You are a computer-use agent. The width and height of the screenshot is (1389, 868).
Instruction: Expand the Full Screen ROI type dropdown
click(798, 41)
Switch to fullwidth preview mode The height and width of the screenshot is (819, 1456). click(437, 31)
- - -
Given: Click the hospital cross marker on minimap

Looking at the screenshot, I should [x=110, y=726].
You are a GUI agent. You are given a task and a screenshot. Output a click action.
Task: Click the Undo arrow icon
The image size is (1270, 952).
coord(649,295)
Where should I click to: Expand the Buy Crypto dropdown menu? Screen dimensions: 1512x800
- - -
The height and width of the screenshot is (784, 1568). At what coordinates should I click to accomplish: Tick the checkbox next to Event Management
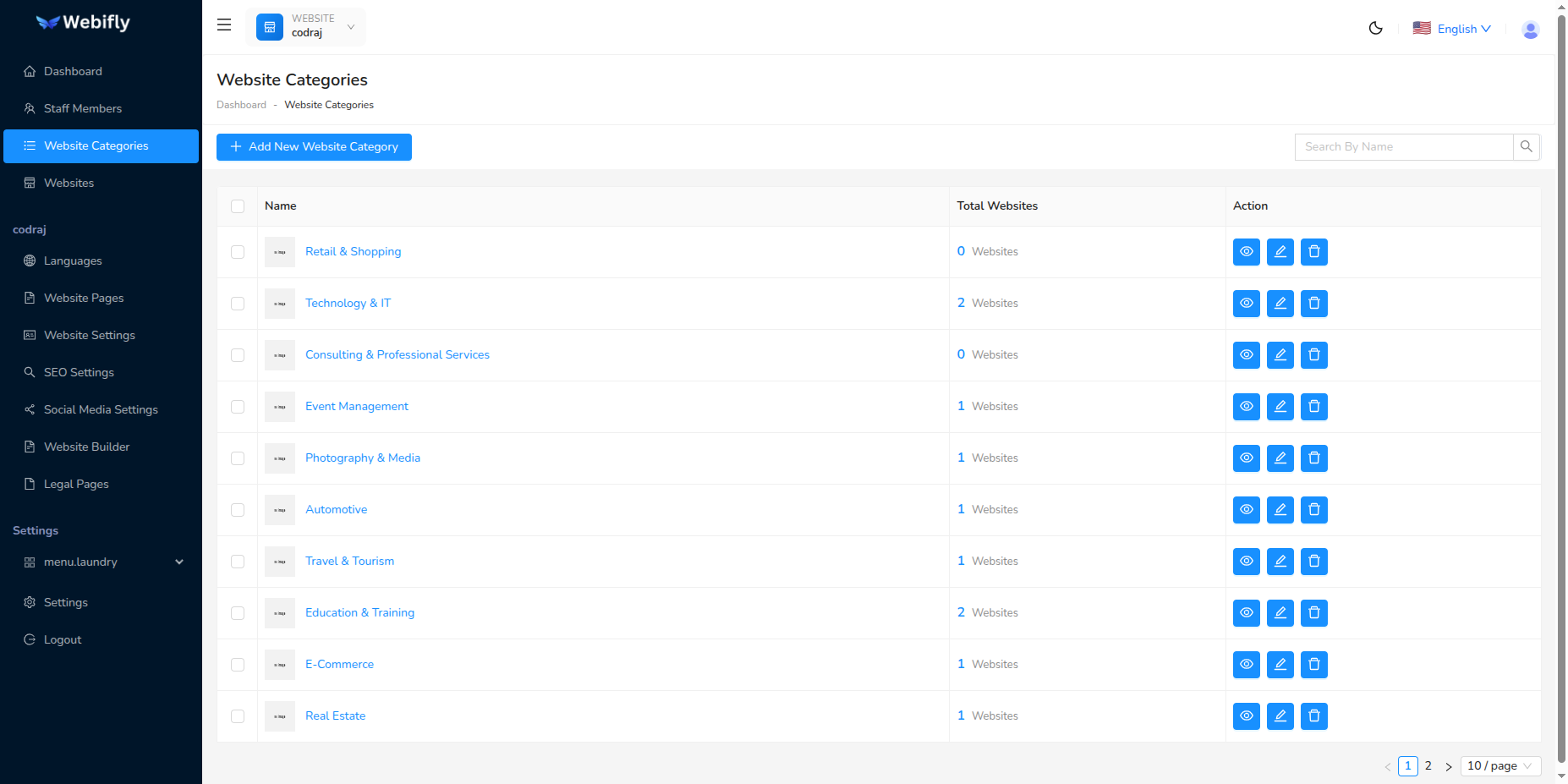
- - -
WHAT THE TASK ASKS
Look above for the line holding "You are a computer-use", then set down exactly that line and every line after it up to and including the line holding "Switch to fullwidth", with nothing else.

FINISHED EXERCISE
You are a computer-use agent. The width and height of the screenshot is (1389, 868).
Instruction: Expand the Full Screen ROI type dropdown
click(798, 41)
Switch to fullwidth preview mode The height and width of the screenshot is (819, 1456). click(437, 31)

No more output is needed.